----- Material for the task
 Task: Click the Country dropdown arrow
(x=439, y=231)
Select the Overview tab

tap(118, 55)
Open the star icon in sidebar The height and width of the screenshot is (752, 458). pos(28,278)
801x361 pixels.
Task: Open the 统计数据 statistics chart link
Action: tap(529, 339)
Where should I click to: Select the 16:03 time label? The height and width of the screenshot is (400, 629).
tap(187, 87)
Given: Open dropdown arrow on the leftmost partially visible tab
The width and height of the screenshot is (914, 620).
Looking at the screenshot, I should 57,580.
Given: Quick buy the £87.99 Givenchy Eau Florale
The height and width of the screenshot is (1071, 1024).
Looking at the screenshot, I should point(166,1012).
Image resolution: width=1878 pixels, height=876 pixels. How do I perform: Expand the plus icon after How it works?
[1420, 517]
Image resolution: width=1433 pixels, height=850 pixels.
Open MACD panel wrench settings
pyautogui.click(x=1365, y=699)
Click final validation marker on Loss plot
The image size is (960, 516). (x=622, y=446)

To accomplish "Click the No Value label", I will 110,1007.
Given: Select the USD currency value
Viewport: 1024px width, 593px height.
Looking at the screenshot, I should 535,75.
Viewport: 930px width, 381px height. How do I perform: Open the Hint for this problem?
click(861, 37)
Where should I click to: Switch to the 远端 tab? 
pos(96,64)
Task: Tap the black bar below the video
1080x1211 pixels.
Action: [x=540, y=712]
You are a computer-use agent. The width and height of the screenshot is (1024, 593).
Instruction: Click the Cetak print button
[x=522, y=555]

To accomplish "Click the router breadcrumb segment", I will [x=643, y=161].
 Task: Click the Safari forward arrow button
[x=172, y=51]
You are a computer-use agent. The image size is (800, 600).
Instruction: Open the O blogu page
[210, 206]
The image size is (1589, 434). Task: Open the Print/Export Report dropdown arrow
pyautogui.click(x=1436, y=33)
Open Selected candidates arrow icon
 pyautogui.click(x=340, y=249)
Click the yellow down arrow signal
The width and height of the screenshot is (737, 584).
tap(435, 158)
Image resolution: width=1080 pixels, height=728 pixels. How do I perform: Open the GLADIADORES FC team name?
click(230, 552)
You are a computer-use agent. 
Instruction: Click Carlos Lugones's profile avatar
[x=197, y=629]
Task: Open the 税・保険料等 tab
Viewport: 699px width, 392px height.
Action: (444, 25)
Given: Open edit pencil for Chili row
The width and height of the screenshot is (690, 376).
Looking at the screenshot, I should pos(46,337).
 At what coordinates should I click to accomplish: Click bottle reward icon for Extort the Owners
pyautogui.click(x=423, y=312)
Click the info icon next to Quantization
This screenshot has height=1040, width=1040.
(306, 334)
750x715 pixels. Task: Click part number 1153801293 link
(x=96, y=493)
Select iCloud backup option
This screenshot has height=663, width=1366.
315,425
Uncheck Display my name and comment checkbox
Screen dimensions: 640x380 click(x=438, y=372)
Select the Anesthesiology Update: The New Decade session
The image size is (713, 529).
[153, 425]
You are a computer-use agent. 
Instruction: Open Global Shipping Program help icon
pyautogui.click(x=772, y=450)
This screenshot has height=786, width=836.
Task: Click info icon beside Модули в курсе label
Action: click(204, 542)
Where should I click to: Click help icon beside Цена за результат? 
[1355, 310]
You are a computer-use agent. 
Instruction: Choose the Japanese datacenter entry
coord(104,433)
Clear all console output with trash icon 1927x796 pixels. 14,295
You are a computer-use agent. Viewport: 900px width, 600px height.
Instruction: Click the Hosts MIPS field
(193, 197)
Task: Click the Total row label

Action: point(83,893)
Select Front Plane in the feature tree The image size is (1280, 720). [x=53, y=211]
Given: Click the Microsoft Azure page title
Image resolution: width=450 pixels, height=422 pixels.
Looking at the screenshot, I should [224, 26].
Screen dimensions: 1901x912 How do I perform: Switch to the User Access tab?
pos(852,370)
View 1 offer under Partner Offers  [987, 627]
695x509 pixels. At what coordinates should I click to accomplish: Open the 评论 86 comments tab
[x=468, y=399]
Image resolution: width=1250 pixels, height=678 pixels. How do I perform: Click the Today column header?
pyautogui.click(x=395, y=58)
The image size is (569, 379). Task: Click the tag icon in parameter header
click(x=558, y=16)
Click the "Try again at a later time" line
----------
- [Brief]:
For every line in the entries above that contains "will", add one to a count, and give that number by itself.

- [Solution to the exercise]:
2